The dancing returns as the youngest brother, the unnamed narrator, alone with his father only because his brothers are flunking and can’t miss school, dances alone in a museum while he waits for his father to pick him up, only his father catches him and watches him dance from the doorway. This time he does not call him a mutt. This time, the dance isn’t about what he isn’t, but what he is:
“I stood in the doorway, watching you dance, and you know what I was thinking?” He paused, but I didn’t answer or turn to look at him; instead I closed my eyes.
“I was thinking how pretty you were,” he said. “Now isn’t that an odd thing for a father to think about his son? But that’s what it was. I was standing there, watching you dance and twirl and move like that, and I was thinking to myself, Goddamn, I got me a pretty one.”
Maybe this is a coming-out story, though, if it is, it is more than that. It is about coming to terms with yourself, your sexuality, your emotions, your past. This unnamed narrator, this youngest brother, is more than the sum of his parts. He is Puerto Rican and white and gay. He is a brother and a son and an individual. He is sensitive and strong and unstable. When it comes down to it, this is a story about realizing that you are the bomb, about not knowing how to diffuse yourself, about no one else knowing either.

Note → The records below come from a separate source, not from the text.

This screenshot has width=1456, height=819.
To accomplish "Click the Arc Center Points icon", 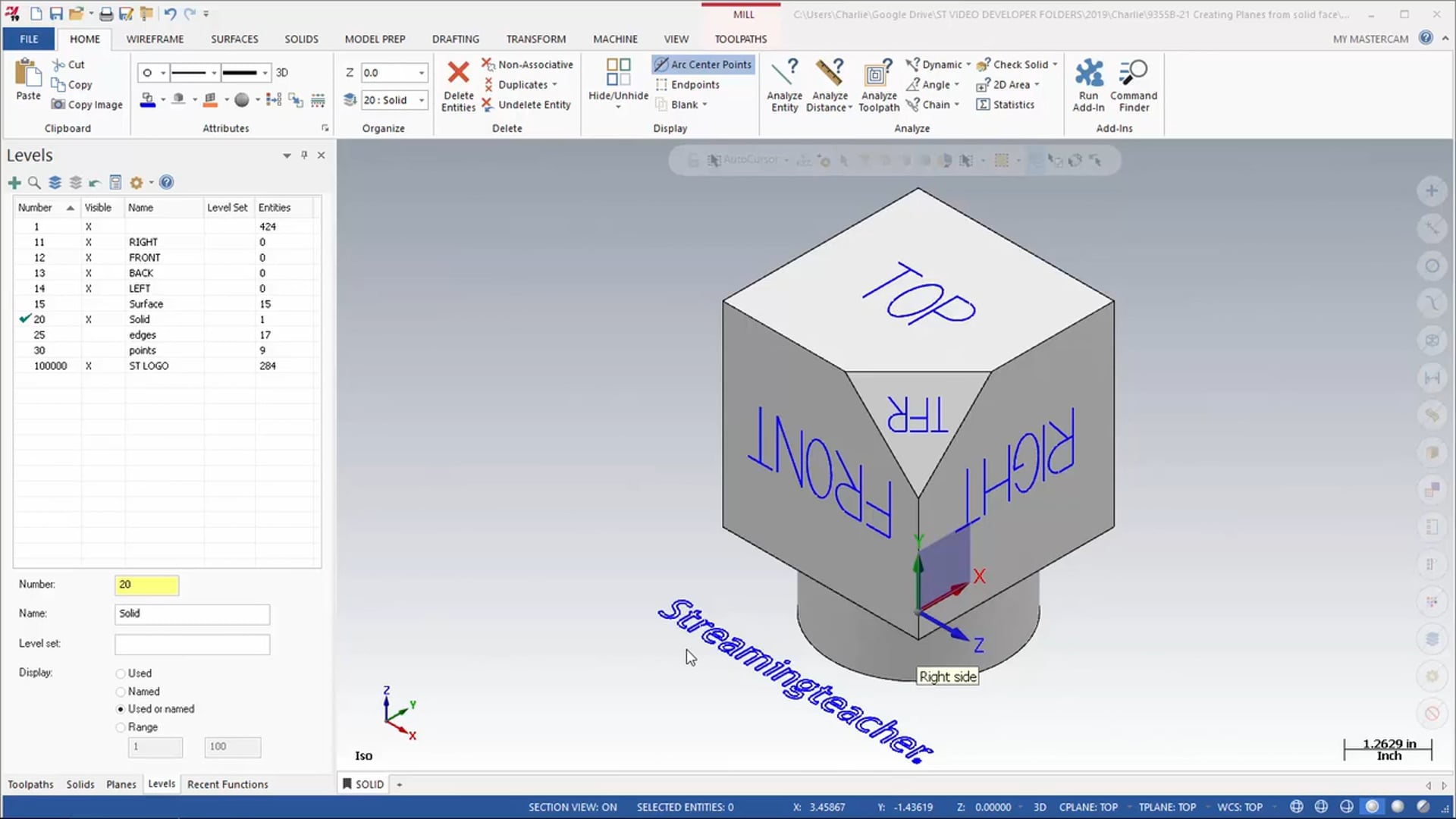I will click(x=702, y=63).
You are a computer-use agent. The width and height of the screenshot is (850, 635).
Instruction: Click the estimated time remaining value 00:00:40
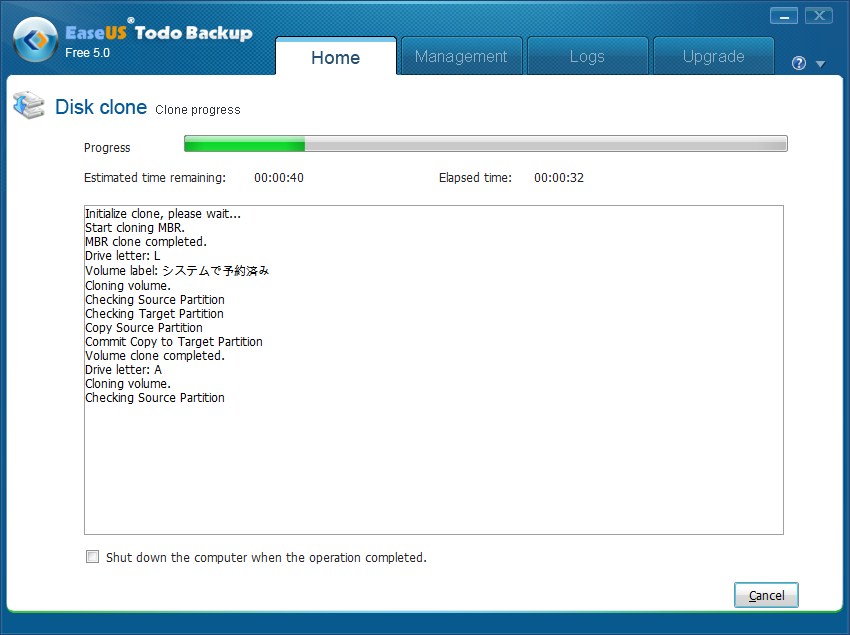pyautogui.click(x=279, y=178)
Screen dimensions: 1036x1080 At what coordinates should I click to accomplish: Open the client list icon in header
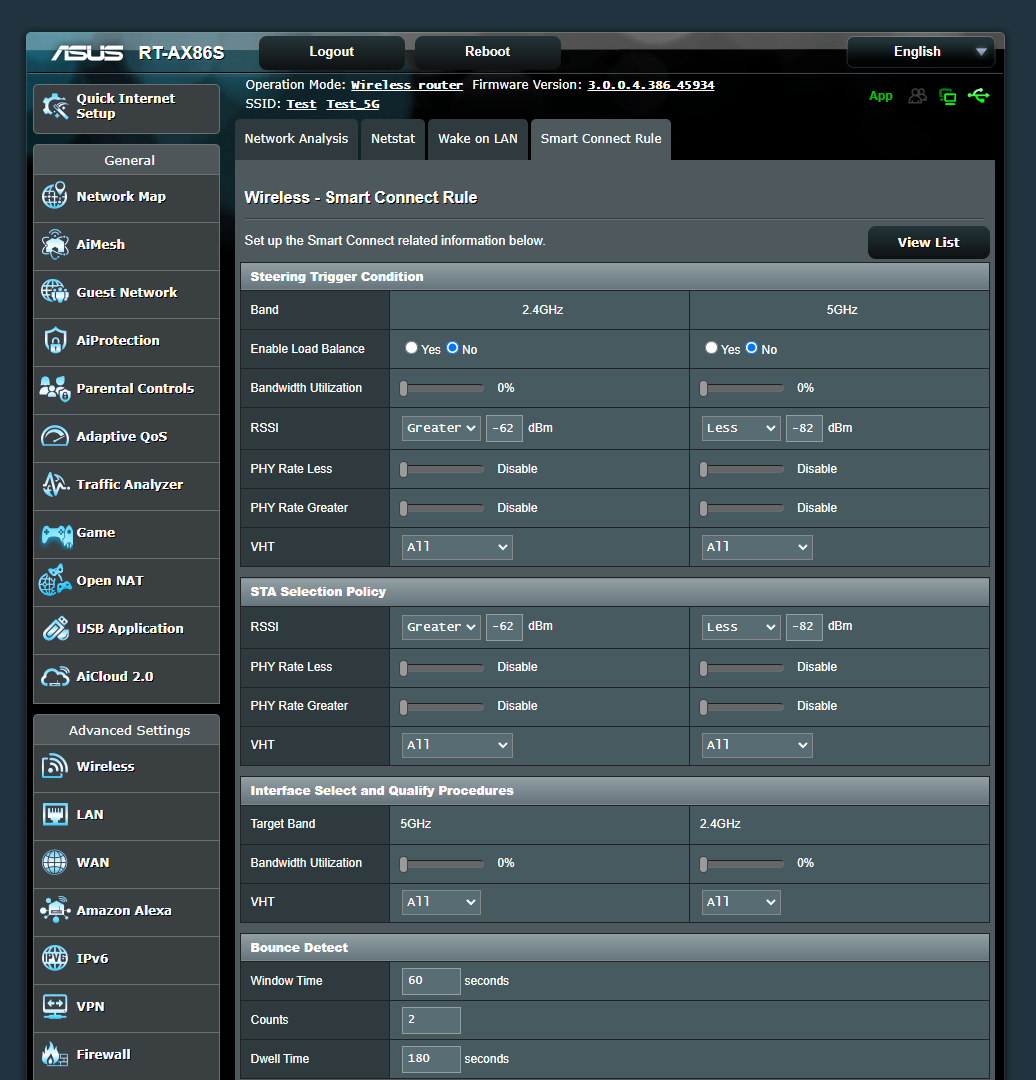pyautogui.click(x=917, y=95)
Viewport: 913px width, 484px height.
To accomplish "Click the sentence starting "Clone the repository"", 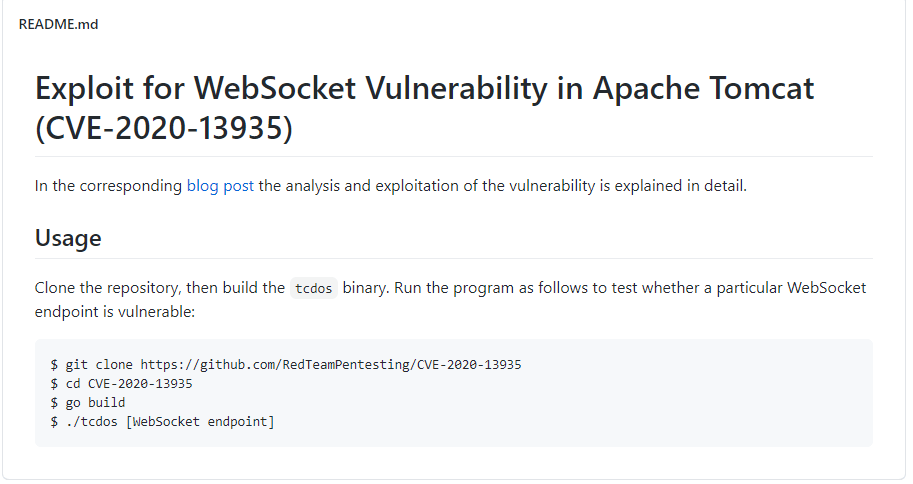I will tap(160, 288).
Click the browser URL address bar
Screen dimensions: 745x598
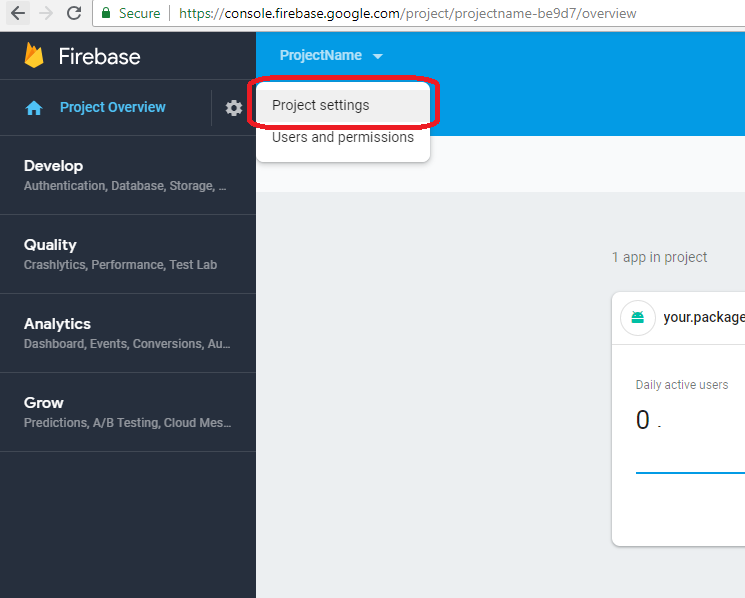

We the Animals is more than a story about an abusive father, or an emotionally inept mother, or two violent brothers headed nowhere good. What makes this story so powerful is the way in which the narrator makes us feel so much love for these broken people. At the end of the book, each of these characters redeem themselves in some small way, reminding us that while he doesn’t necessarily fit into his family, he belongs to them, and they belong to him.